A new federal lawsuit is challenging Seattle's adoption of the nation's highest minimum wage as unfair to small franchises.

SEATTLE (AP) -- A federal lawsuit filed Wednesday challenges Seattle's adoption of what would be the nation's highest minimum wage as unfair to small franchises.

The Seattle City Council voted unanimously this month to gradually raise the minimum wage to $15 an hour. The plan gives businesses with more than 500 employees nationally at least three years to phase in the increase — four if they provide health insurance. Smaller employers get seven years.

In a lawsuit filed in U.S. District Court in Seattle, the International Franchise Association, a Washington, D.C.-based business group, said the ordinance "unfairly and irrationally discriminates against interstate commerce generally, and small businesses that operate under the franchise business model specifically."

For example, an independently owned Holiday Inn Express in Seattle with 28 workers is considered a "large" business under the law, because Holiday Inn franchises nationally have more than 500 workers, the lawsuit argues. Meanwhile, other Seattle companies with up to 500 workers are considered "small" and given extra time to adopt the wage.

"The ordinance will impose significantly higher labor costs on small franchisees than on their non-franchised competitors," it said. "It is foreseeable that some small franchisees in Seattle will not survive this prolonged period of unfair competition."

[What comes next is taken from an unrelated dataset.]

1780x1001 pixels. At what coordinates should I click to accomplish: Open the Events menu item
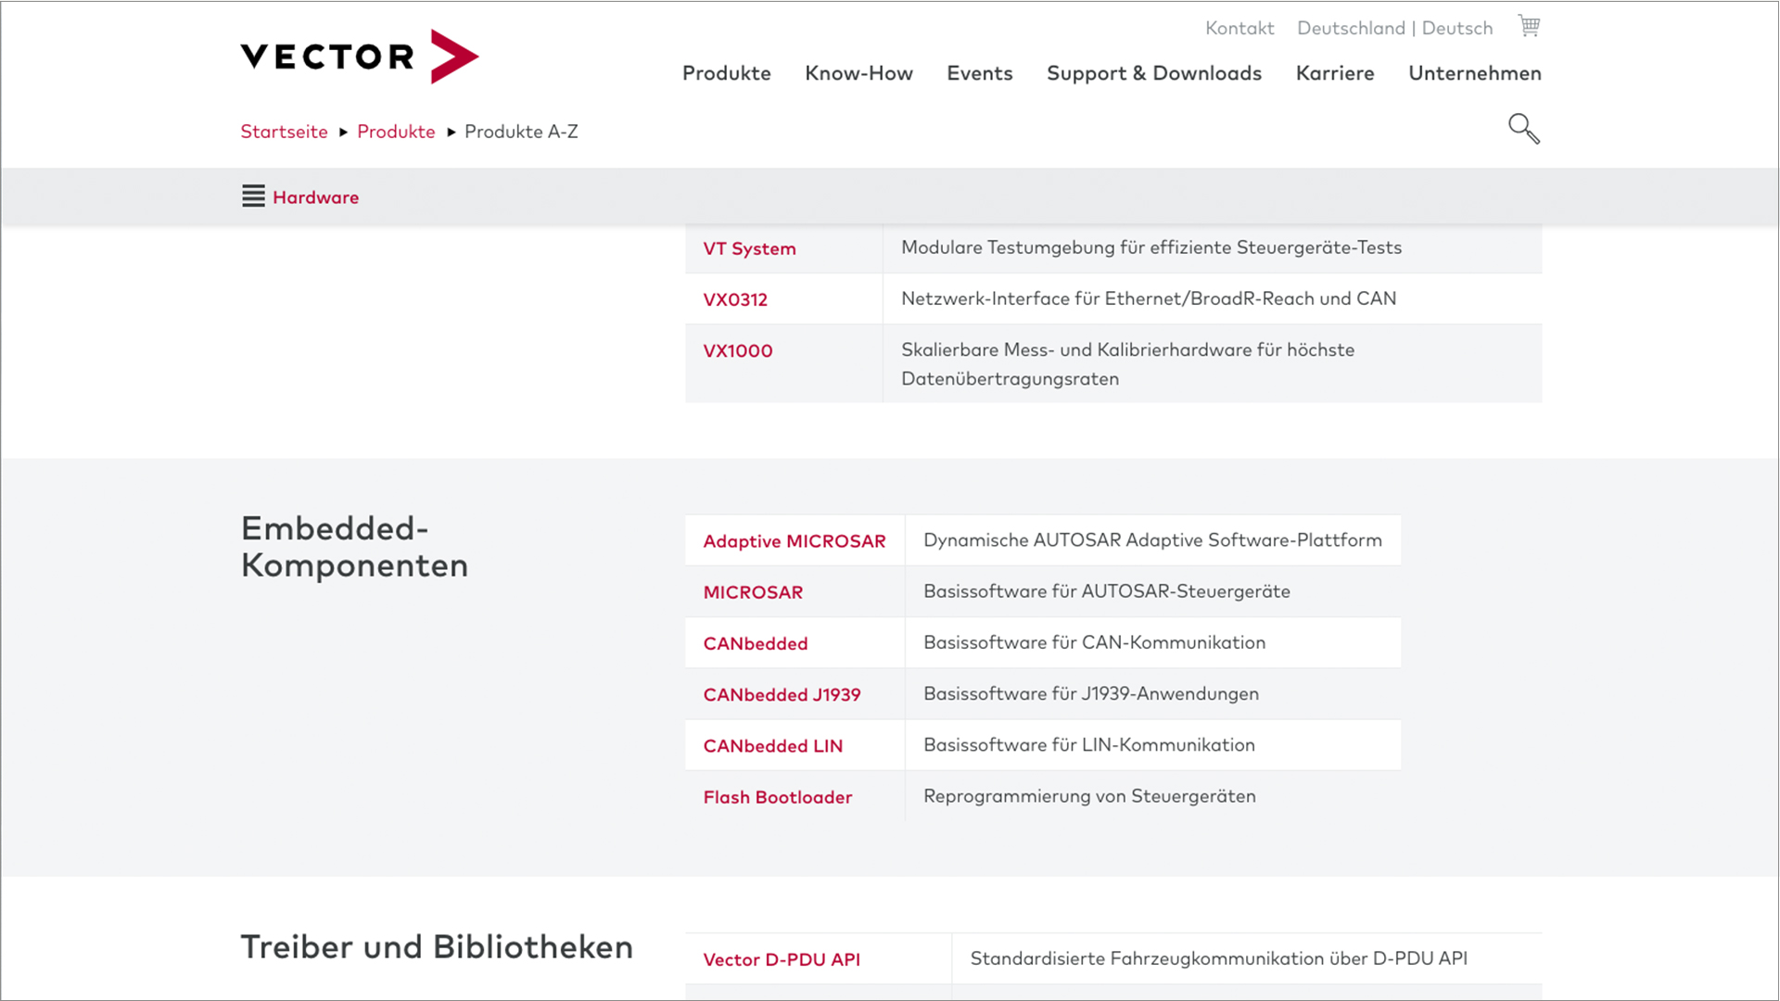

Members of the City Council and the City Attorney's Office did not immediately respond to requests for comment, while a spokesman for Mayor Ed Murray said his office was preparing a statement.

The complaint, signed by former U.S. Solicitor General Paul Clement, alleges a slew of legal shortcomings with the minimum wage measure, from incompatibility with federal trademark law to violations of the state and federal constitutions.

Among the arguments:

—By increasing the costs for franchises associated with out-of-state companies, the law discourages those companies from doing business in Seattle, thus violating the commerce clause of the U.S. Constitution, which reserves for Congress the regulation of interstate commerce.

—By treating independently owned franchises differently from local companies of similar size, the law violates the rights of the franchises to equal treatment under the law.

—By imposing higher costs on franchises, the law makes it difficult for the out-of-state companies that own the franchise trademarks to maintain the quality of those trademarks, in violation of federal law.

The plaintiffs include Seattle franchise owners of AlphaGraphics, a printing company; BrightStar Care, a home-care company; Comfort Inn; and Holiday Inn Express.

Seattle's decision to raise the minimum wage was kick-started by last fall's election of Socialist City Councilwoman Kshama Sawant, who had called for a raise to $15 an hour to improve the plight of low-income workers. Supporters have celebrated their victory this month by calling for a national movement to close income and opportunity gaps between rich and poor.

San Francisco has the nation's highest hourly minimum wage at $10.74. Voters there will decide in November whether to raise the city's minimum wage to $15 an hour in 2018.

The minimum wage in Washington state is $9.32 an hour.

Earlier this year, Minnesota raised the state's guaranteed wage by more than $3, to $9.50, by 2016. California, Connecticut and Maryland also have passed laws increasing their respective wages to $10 or more in coming years.